Swaps

Introduction

Token swaps in Casperswap serve as a simple way of trading one CEP-18 token for another.

From the end-user standpoint, swapping is intuitive: just pick an input token and an output token, specify an input amount, and the protocol calculates how much of the output token they’ll receive. They can then execute the swap with just one click, immediately receiving the output token in their wallet.

In this guide, we’ll look at what happens during a swap at protocol level, in order to gain a deeper understanding of how Casperswap works.

Swaps in Casperswap are different from trades on traditional platforms in that it does not make use of an order book to represent liquidity or determine prices, instead resorting to an automated market maker mechanism in order to provide instant feedback on rates and slippage.
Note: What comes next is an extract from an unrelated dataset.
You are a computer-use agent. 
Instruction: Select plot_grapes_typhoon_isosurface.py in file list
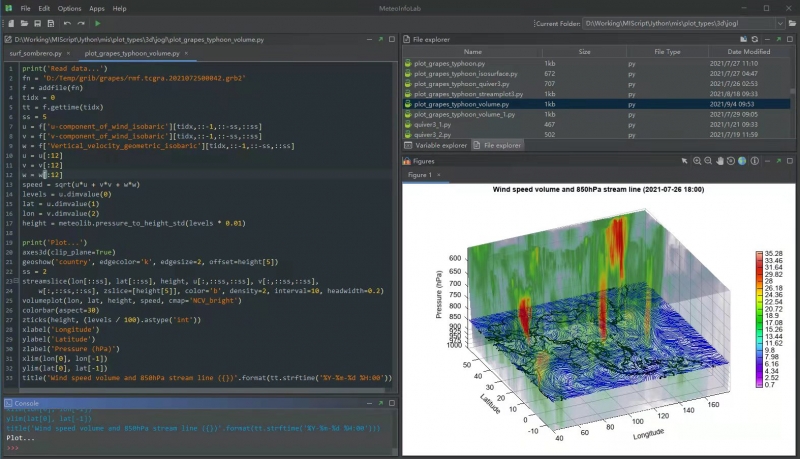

As mentioned in Protocol Overview, each pair on Uniswap is underpinned by a liquidity pool. Liquidity pools are smart contracts that hold balances of two unique tokens and enforce a specific rule for depositing and withdrawing them.

The aforementioned rule is the constant product formula: when either token is withdrawn (purchased), a proportional amount of the other must be deposited (sold) in order to maintain the constant.

Anatomy of a swap

At the most basic level, all swaps in Uniswap V2 take place within a single function, aptly named swap:

fn swap_exact_tokens_for_tokens(
        &mut self,
        amount_in: U256,
        amount_out_min: U256,
        _path: Vec<String>,
        to: Key,
    ) -> Vec<U256>

Receiving tokens

As implied by the function's signature, Casperswap requires swap callers to specify the amout of output tokens they wish to receive via the amount{0,1}Out parameters, which correspond to the desired amount of token{0,1}.

Sending Tokens

Less clear is the way in which Casperswap receives tokens as payment for the swap.

A detailed explanation and justification on the use of this particular method is available in the whitepaper.

The takeaway is that tokens must be transferred to the pair before calling any token-requiring method (the one exception to this rule being Flash Swaps). This means that in order to safely use the swap function, it has to be called from another smart contract. The alternative (transferring tokens to the pair and then calling swap) is unsafe to execute non-atomically on the grounds that sent tokens would be vulnerable to arbitrage.